[Begin RECORDS PROVIDED]
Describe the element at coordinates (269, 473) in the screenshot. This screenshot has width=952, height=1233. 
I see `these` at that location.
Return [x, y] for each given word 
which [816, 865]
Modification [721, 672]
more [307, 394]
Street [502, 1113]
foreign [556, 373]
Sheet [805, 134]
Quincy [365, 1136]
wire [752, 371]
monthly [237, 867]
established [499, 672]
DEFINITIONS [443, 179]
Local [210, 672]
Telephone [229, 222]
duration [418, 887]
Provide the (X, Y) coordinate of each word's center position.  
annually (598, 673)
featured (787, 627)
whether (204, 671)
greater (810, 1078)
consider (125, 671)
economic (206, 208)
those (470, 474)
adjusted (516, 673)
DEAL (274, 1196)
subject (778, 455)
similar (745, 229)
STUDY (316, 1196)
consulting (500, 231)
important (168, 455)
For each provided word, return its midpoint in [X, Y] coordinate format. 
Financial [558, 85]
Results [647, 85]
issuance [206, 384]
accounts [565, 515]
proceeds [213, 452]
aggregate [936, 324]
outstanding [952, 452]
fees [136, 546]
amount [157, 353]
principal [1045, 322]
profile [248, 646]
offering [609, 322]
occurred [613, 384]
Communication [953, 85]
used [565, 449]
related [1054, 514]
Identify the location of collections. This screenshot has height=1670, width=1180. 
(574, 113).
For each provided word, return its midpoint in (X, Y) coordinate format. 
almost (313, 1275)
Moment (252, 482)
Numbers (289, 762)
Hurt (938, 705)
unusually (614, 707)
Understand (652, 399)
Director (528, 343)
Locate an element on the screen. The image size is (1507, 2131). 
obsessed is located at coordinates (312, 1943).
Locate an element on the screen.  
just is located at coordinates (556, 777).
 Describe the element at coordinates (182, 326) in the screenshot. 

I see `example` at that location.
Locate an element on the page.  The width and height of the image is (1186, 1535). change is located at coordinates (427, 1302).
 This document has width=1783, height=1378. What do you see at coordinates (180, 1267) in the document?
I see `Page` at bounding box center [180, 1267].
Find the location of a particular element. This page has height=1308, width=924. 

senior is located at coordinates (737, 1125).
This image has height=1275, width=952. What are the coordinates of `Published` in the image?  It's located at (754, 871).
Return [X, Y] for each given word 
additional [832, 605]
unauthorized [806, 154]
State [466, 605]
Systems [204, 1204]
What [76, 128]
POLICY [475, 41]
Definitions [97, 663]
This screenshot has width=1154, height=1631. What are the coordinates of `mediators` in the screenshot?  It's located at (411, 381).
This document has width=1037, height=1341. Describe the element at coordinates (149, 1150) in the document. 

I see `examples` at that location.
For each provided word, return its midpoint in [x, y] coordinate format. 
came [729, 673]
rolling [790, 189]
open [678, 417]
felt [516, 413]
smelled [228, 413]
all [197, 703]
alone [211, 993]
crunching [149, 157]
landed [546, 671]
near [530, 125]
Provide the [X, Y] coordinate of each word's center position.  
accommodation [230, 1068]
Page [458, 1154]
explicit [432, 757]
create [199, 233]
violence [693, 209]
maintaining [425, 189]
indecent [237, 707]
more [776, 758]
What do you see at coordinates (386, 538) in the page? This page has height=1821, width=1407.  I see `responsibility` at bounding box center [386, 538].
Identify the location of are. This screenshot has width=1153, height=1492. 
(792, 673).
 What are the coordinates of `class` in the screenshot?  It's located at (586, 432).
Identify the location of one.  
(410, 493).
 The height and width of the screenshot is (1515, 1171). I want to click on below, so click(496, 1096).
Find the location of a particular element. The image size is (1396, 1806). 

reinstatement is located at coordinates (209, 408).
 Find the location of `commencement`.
[End RECORDS PROVIDED]
• TO DO:
Collect each line of the records above that contains the string "This". Treat case as significant.

• ANSWER BELOW:
Describe the element at coordinates (269, 473) in the screenshot. This screenshot has width=952, height=1233. 
Identify the location of collections. This screenshot has height=1670, width=1180. 
 This document has width=1783, height=1378. What do you see at coordinates (180, 1267) in the document?
Find the location of a particular element. This page has height=1308, width=924. 
This image has height=1275, width=952. What are the coordinates of `Published` in the image?  It's located at (754, 871).
This screenshot has width=1154, height=1631. What are the coordinates of `mediators` in the screenshot?  It's located at (411, 381).
This document has width=1037, height=1341. Describe the element at coordinates (149, 1150) in the document. 
What do you see at coordinates (386, 538) in the page? This page has height=1821, width=1407.  I see `responsibility` at bounding box center [386, 538].
Identify the location of are. This screenshot has width=1153, height=1492. 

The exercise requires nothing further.